Published online by Cambridge University Press: 28 April 2017
TheCompanion to the Works of Thomas Mann is meant for readers of Thomas Mann's works who want to become familiar with the present state of scholarly discussion of his texts. We mean to address scholars, teachers, students of German or comparative literature, but we also want to include the many readers of Mann's writings in the English-speaking world who do not read German. For this reason quotations of Mann's texts were paraphrased or translated whenever it was possible without loss of meaning. Often, the German original was provided as well when the flavor of the original text made a quotation in German imperative.
We have chosen the original German texts, not the various English translations, as the basis for our discussion. Thus references are always to the German edition (the thirteen-volume edition of 1960–1974, since the new Frankfurt edition is just beginning to appear).

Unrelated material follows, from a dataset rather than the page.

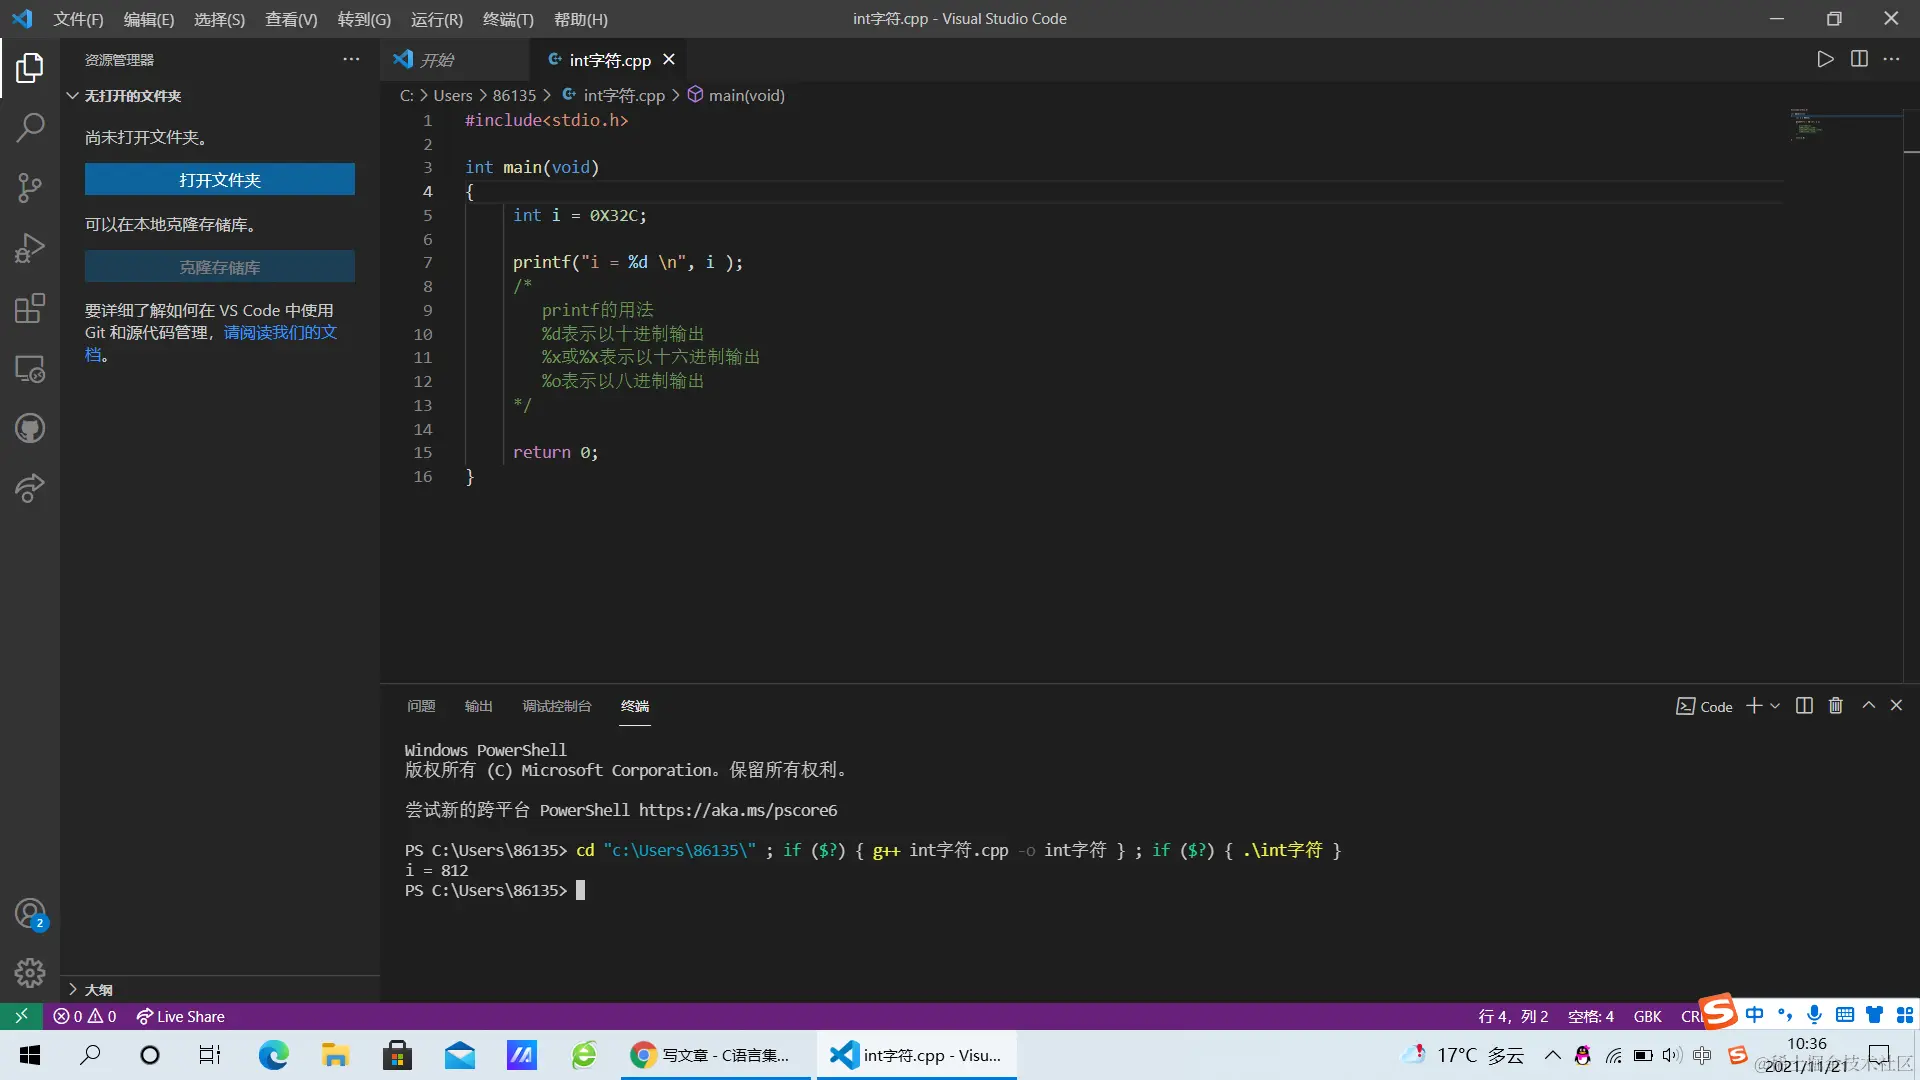Switch to the '问题' panel tab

For this reason, the titles of Mann's works are given in their original form and only translated the first time they occur in each essay. Most English renderings of Mann's texts are by the individual contributors. Some contributors have used existing translations if they were close enough to Mann's meaning.
Although we attribute equal importance to Mann's shorter narratives, we wanted to distinguish those clearly from the long novels. Publication records are often confusing. “Der Tod in Venedig,” for example, was designated a “Novelle” in its first printings. First published in the journal Neue Rundschau in 1911, it appeared in 1912 as a privately printed book (to add to the confusion: the text is a slightly older version than the one in the first printing) and in 1913 as a publicly available book with the revised text of the first printing. In 1922 it was included in a volume called “Novellen” with Mann's approval. Even though the title of this work is often quoted in italics, we decided to treat the work as a novella and place its title in quotation marks. We did the same with all the other shorter narratives, including “Herr und Hund” and “Die vertauschten Köpfe.” The latter works appeared first in book form but were subsequently included in collected volumes of stories.